Key documents on Dublin/Monaghan bombings must be disclosed following landmark legal action

A memorial to those who died in the Dublin and Monaghan bombings stands in Dublin city centre. Picture by Niall Carson, Press Association

VICTIMS of the worst single atrocity of the Troubles have secured an order for disclosure of documents in a major legal action over alleged British Government collusion with the loyalist killers.

Survivors and relatives of those who died in the 1974 Dublin and Monaghan bombings were at the High Court in Belfast yesterday for a preliminary hearing in their lawsuits.

The Ministry of Defence and PSNI must now provide a list of all relevant documents in their possession within 12 weeks of an amended claim being lodged.

Making the ruling on discovery, Master McCorry said the plaintiffs' attendance was an indication of the importance of the case.

Thirty-three people, including a pregnant woman, were killed and almost 300 others injured in the no-warning explosions during evening rush hour.

No-one was ever charged with carrying out the attacks later claimed by the Ulster Volunteer Force.

Members of the paramilitary group's infamous Glenanne Gang operating in mid Ulster during the period were allegedly responsible.
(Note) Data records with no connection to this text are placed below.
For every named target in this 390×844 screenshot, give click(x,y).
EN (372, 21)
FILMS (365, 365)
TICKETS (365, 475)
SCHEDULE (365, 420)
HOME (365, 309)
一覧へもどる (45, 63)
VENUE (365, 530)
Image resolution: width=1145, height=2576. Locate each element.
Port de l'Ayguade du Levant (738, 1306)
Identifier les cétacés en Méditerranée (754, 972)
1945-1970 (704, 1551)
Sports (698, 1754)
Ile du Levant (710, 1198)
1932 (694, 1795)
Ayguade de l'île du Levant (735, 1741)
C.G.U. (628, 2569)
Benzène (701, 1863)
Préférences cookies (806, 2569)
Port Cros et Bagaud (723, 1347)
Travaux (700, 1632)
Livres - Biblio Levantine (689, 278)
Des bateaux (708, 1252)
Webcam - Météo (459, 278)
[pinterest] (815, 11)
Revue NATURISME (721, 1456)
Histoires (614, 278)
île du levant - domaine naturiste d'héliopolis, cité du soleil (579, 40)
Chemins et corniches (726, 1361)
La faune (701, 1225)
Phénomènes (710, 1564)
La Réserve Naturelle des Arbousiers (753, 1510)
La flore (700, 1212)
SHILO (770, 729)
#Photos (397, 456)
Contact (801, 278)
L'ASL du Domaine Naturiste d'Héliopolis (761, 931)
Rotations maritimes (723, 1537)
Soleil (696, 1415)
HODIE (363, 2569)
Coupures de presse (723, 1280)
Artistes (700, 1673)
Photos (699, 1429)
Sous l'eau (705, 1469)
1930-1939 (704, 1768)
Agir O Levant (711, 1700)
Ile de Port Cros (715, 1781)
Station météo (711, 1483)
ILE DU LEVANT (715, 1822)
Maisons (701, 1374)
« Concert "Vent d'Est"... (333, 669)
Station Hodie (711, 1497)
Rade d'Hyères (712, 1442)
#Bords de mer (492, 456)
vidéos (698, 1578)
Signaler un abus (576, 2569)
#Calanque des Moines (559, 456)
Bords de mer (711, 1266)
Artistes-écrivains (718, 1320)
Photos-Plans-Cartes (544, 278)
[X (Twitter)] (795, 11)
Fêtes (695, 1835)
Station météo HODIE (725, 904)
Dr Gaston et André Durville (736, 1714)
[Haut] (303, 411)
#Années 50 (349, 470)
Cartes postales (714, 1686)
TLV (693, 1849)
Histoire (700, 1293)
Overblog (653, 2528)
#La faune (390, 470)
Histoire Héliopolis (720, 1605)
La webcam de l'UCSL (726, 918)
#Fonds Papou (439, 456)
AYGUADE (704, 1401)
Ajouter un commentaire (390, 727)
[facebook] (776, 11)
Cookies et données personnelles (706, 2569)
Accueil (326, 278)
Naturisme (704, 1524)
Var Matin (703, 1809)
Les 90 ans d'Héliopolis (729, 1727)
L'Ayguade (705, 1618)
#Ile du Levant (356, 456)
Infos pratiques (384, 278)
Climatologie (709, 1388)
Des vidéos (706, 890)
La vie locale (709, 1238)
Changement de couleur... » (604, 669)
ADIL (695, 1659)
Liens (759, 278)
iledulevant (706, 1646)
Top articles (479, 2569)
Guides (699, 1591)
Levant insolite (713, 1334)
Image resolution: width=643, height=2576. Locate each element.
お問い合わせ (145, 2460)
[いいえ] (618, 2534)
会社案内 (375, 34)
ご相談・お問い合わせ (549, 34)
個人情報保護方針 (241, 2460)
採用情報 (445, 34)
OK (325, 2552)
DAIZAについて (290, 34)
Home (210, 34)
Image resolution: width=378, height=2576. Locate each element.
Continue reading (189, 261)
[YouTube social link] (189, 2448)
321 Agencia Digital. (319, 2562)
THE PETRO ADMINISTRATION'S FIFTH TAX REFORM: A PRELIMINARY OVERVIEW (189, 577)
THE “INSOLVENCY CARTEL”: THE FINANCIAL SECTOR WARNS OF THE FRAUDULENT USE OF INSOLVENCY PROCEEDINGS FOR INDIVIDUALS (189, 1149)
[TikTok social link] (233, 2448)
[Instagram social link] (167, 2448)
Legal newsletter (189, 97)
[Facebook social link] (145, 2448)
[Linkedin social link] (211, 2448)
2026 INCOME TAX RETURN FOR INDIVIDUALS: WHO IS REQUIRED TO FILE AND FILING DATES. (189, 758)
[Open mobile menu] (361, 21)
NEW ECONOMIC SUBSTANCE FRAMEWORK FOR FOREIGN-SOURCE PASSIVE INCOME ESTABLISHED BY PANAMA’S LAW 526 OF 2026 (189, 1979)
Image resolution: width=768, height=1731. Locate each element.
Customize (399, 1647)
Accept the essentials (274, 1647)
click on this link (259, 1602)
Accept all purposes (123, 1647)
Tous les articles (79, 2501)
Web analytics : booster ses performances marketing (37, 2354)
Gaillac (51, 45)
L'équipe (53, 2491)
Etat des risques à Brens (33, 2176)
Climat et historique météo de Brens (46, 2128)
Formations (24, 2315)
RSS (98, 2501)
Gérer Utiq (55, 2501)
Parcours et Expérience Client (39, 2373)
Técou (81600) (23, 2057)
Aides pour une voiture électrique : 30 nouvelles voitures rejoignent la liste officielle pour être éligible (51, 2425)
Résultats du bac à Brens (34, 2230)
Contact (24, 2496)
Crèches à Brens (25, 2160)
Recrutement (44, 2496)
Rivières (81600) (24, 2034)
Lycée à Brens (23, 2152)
Lawsuits were filed amid suspicions that the unit received help from the British security and intelligence services in Northern Ireland.

Writs have been issued against the Chief Constable, the Ministry of Defence and government representatives, alleging collusion in the bombings.

Separate legal applications are expected to be mounted on behalf of defendants to have parts of the claim struck out.

Outside court, solicitor Kevin Winters of KRW Law, representing the victims and survivors involved in the litigation, welcomed the discovery order.

"It's a significant breakthrough for the families of the Dublin and Monaghan bombings who have been waiting for nearly 45 years," he said.